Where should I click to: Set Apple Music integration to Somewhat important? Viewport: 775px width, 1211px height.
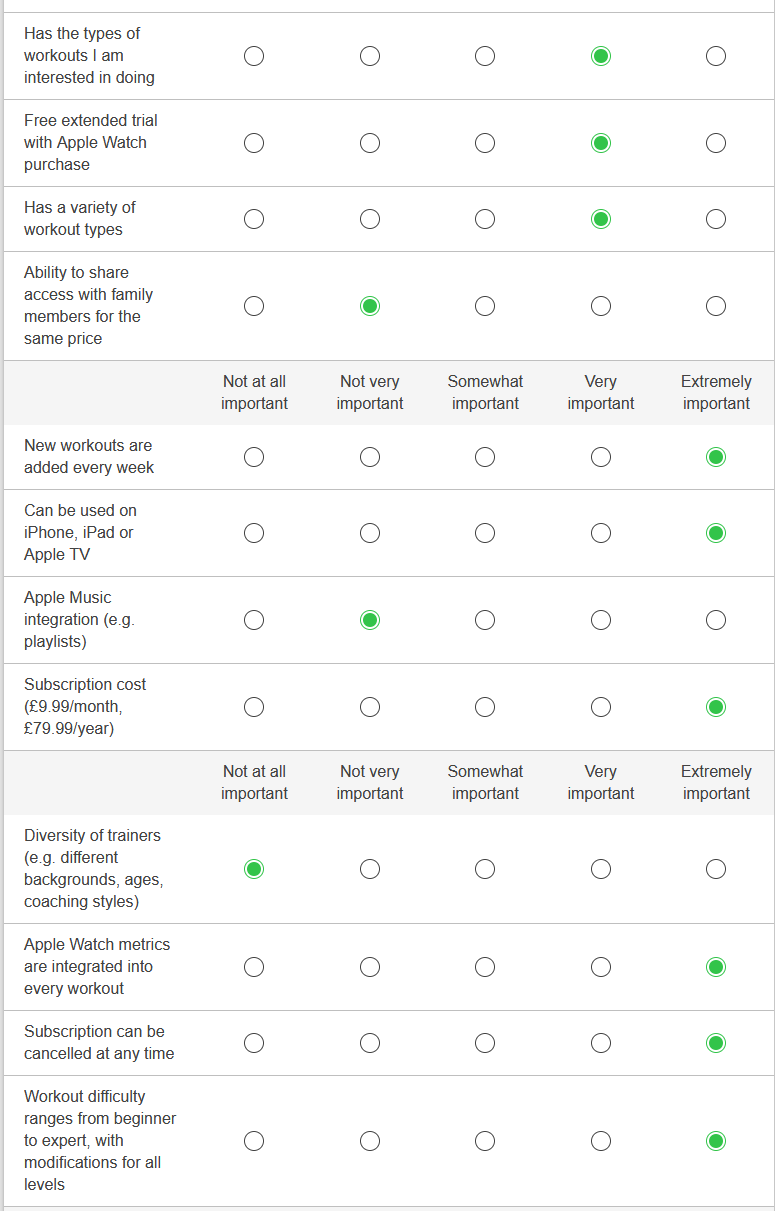(x=485, y=620)
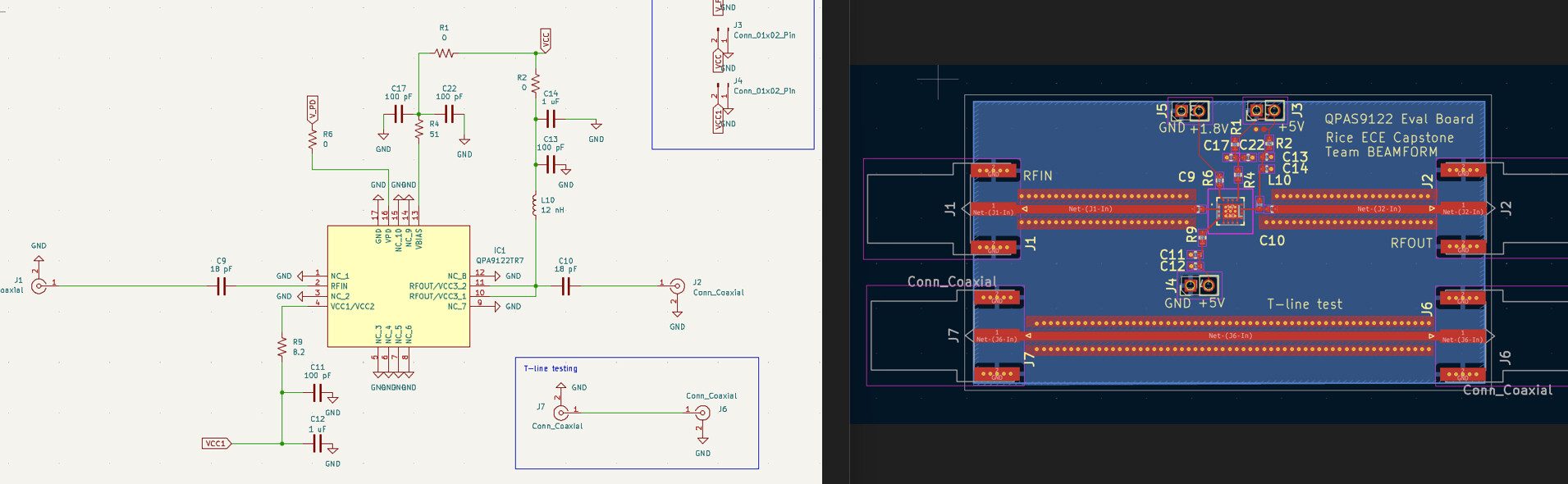Select the VCC label beside R1
Screen dimensions: 1568x484
click(x=546, y=39)
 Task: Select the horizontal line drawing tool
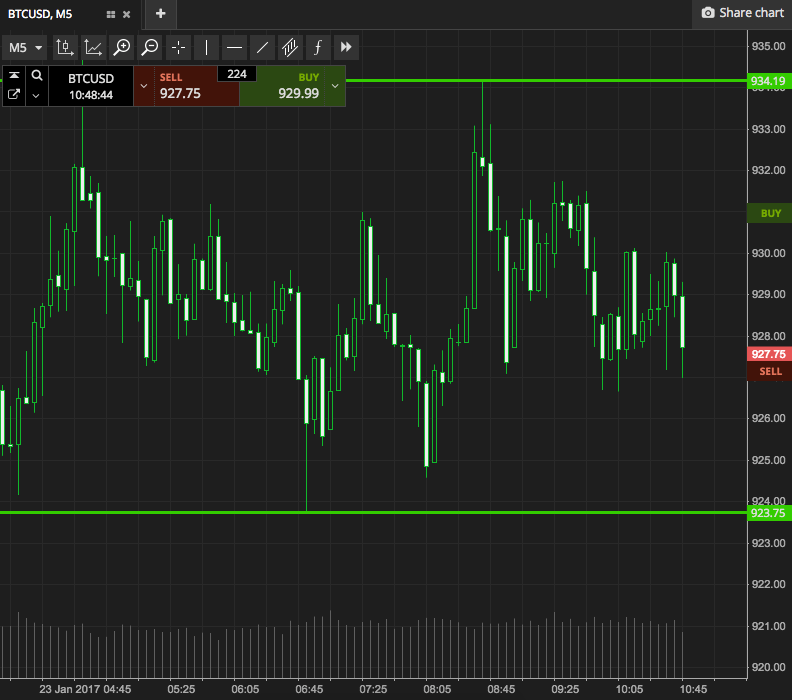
━━━━━━
# WORK INSTRUCTIONS
Take the listing above and print it exactly, apart from the pictures.

# RESPONSE TO THIS TASK
Where should I click to: Set Apple Music integration to Somewhat important? Viewport: 775px width, 1211px height.
(x=485, y=620)
Select the VCC label beside R1
Screen dimensions: 1568x484
click(x=546, y=39)
 Task: Select the horizontal line drawing tool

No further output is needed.